____ Provided entries

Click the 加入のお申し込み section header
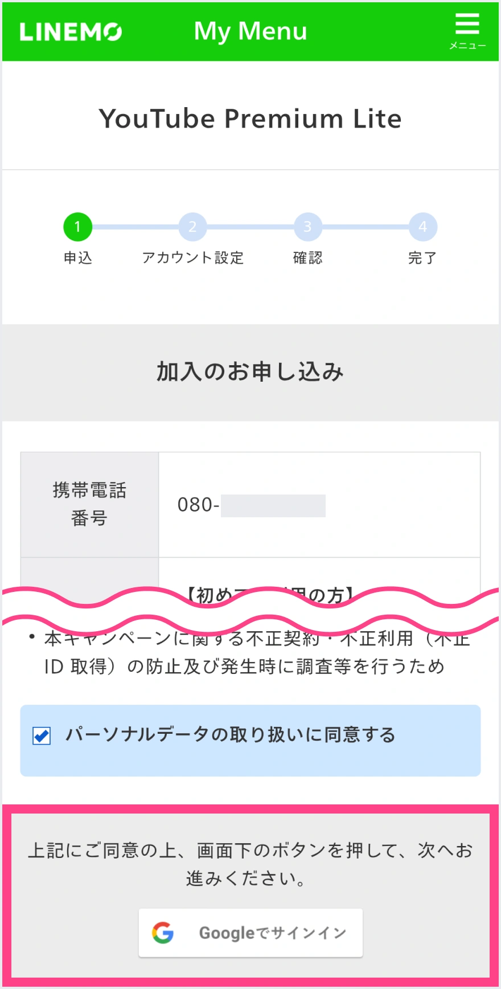Screen dimensions: 501x989 click(x=251, y=372)
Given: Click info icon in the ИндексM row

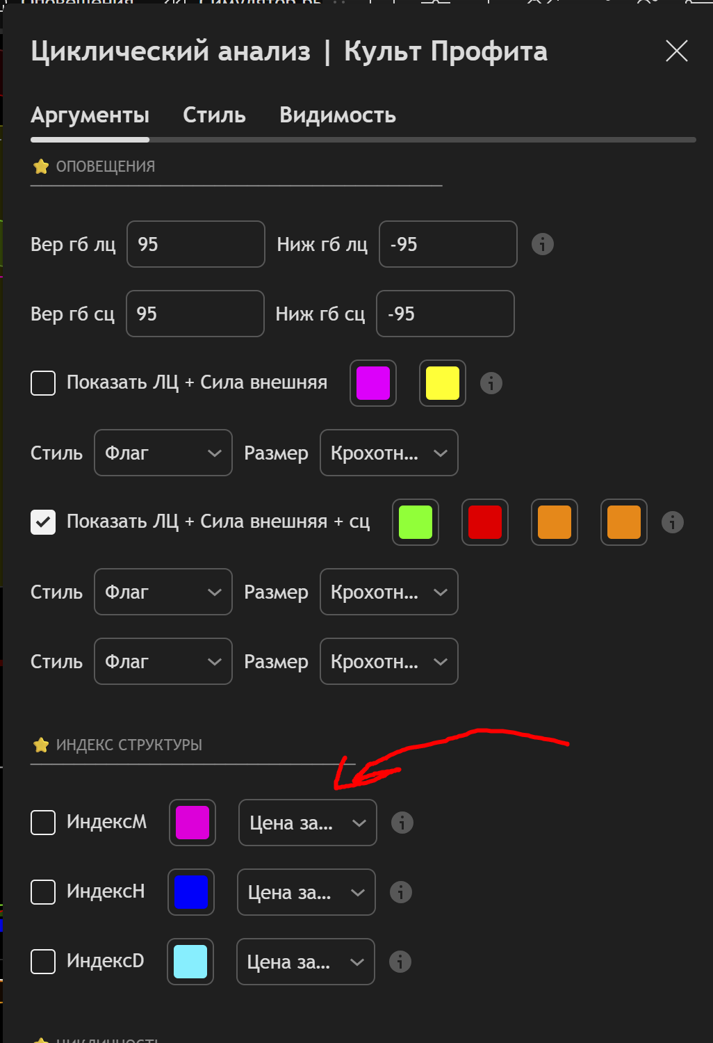Looking at the screenshot, I should click(x=402, y=823).
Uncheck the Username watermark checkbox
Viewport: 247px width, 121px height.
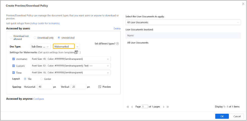pos(14,59)
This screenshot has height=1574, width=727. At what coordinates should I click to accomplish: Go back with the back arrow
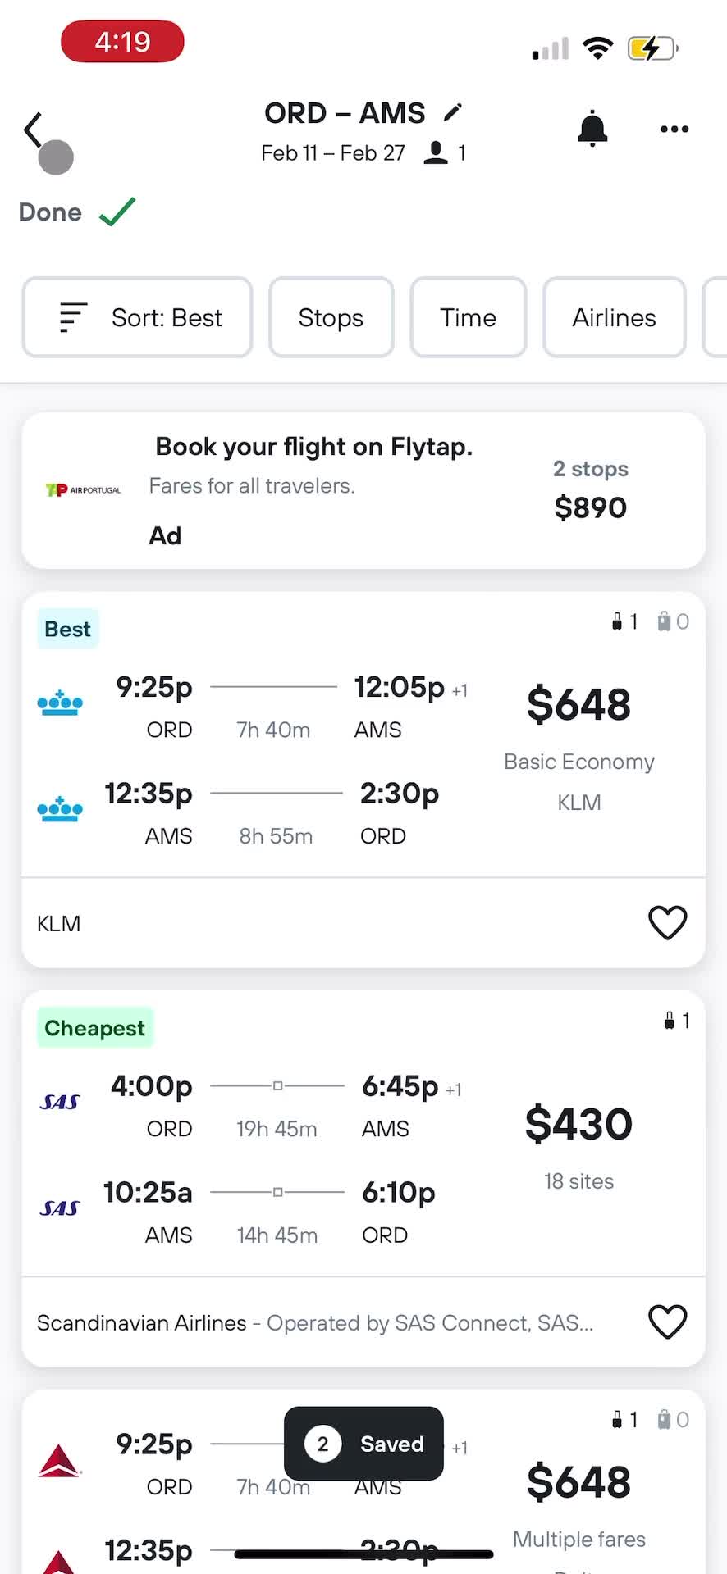click(x=32, y=129)
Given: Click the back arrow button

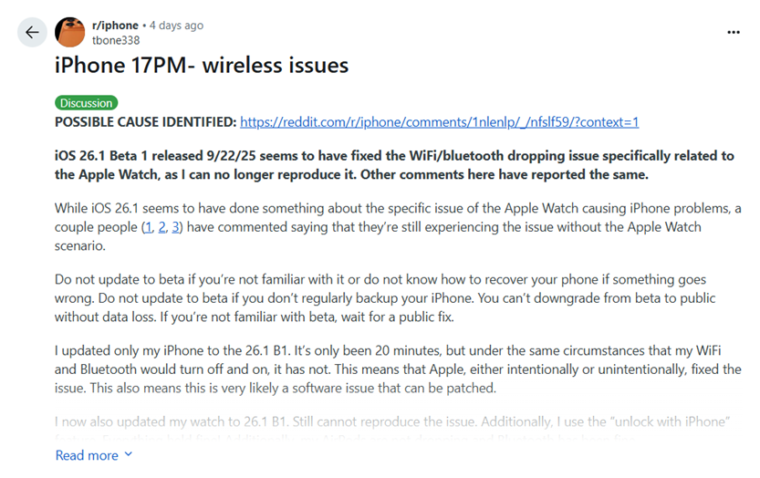Looking at the screenshot, I should tap(33, 33).
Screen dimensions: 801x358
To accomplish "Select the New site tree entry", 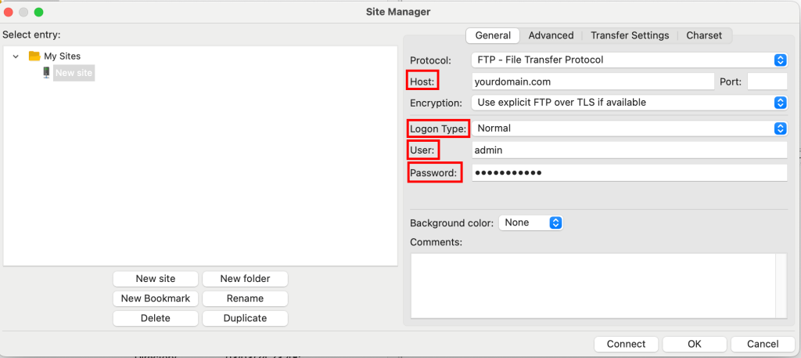I will [74, 73].
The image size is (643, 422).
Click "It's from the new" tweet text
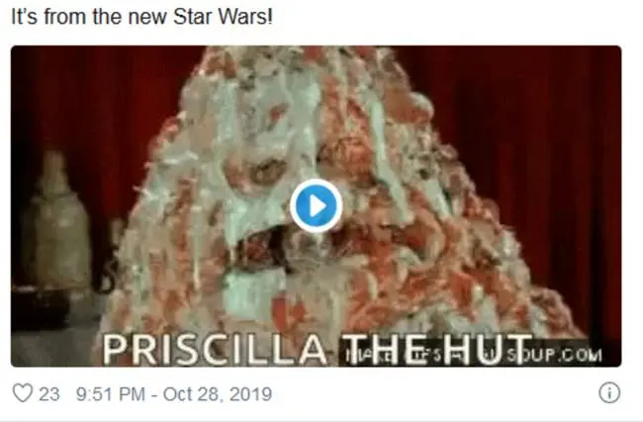(89, 17)
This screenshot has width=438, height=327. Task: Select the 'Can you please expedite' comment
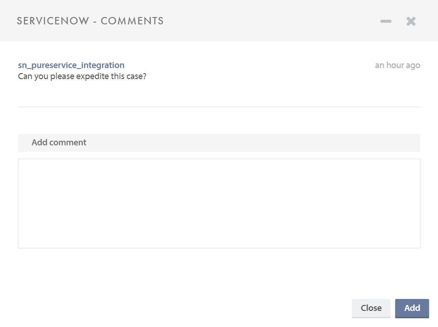82,76
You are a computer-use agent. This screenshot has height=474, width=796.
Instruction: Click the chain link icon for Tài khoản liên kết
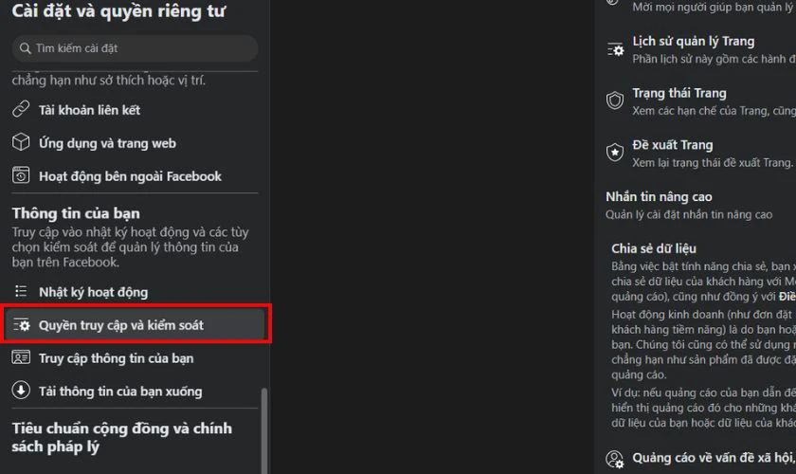[x=21, y=109]
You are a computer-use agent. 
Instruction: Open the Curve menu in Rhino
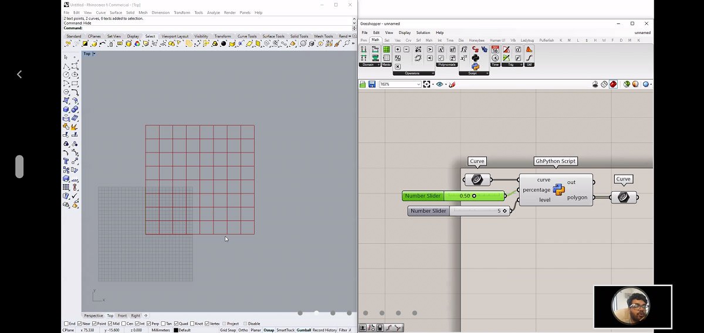pyautogui.click(x=101, y=12)
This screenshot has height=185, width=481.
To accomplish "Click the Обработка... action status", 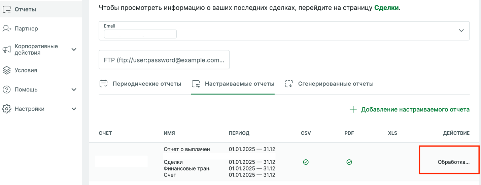I will tap(453, 162).
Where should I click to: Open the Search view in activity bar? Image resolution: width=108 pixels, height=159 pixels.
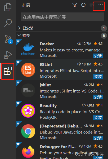point(8,23)
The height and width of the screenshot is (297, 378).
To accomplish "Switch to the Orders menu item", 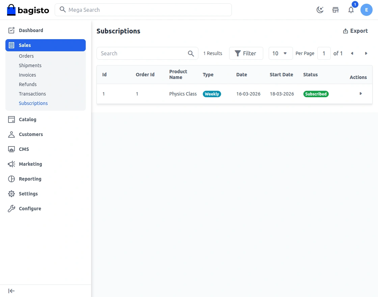I will [26, 56].
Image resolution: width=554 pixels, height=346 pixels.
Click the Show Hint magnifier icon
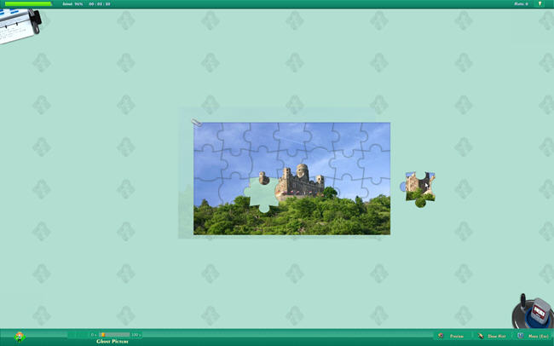coord(482,337)
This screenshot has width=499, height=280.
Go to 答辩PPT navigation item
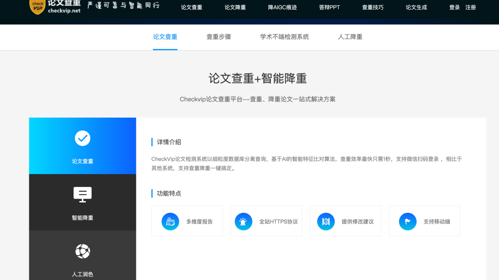click(x=329, y=8)
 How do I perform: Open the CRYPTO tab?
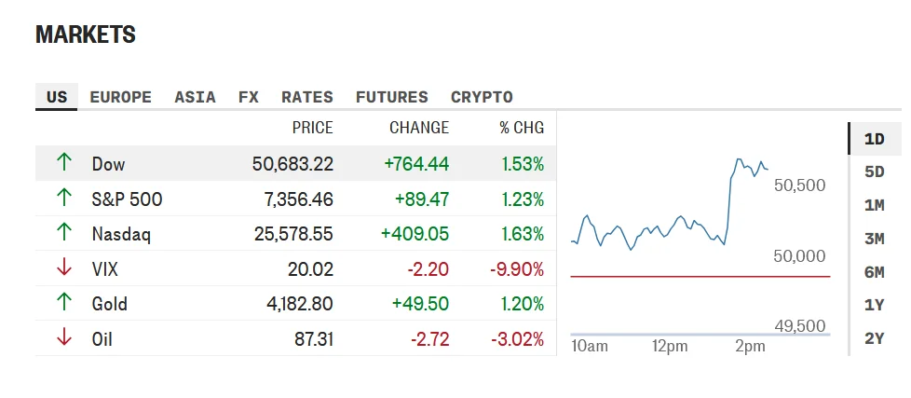coord(482,97)
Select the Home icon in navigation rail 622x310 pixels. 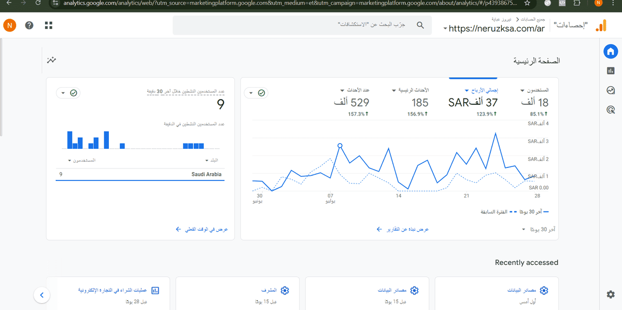pos(610,51)
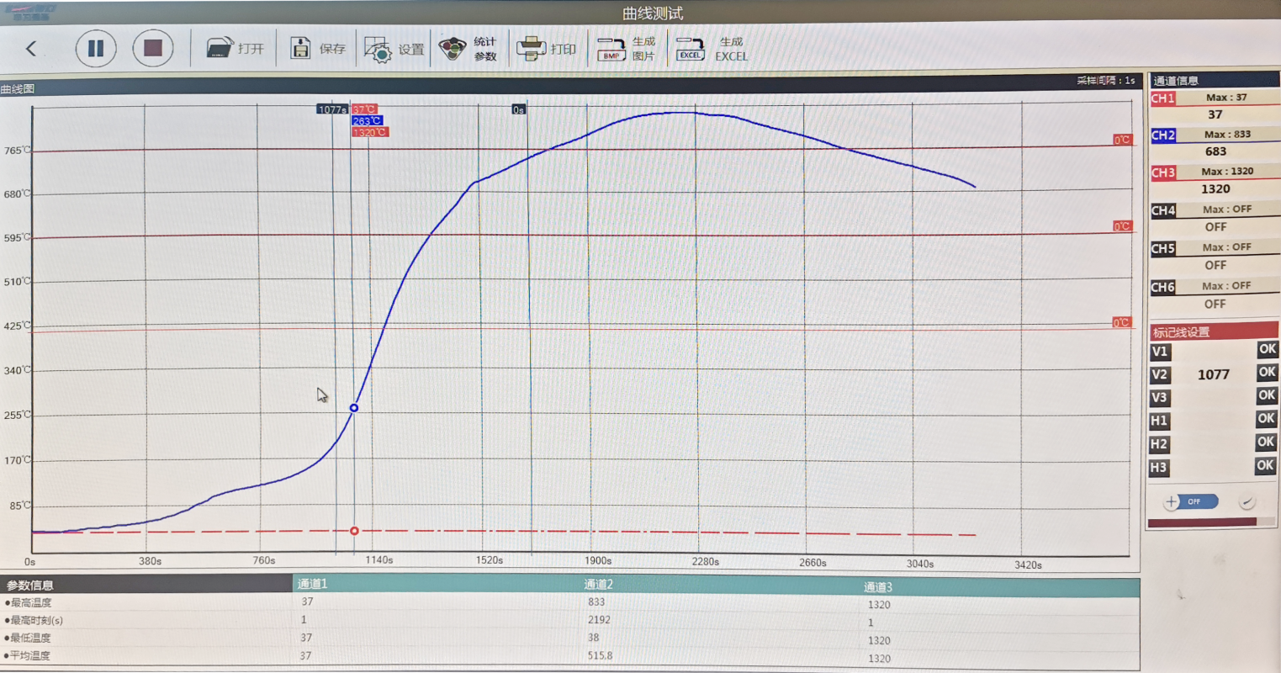1281x673 pixels.
Task: Toggle the CH4 channel that is OFF
Action: (x=1163, y=210)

________

Required action » Locate the word "computer" in the entries, and copy every line where it is found.

Response to the task »
You are a computer-use agent. This screenshot has height=474, width=796.
You are a computer-use agent. 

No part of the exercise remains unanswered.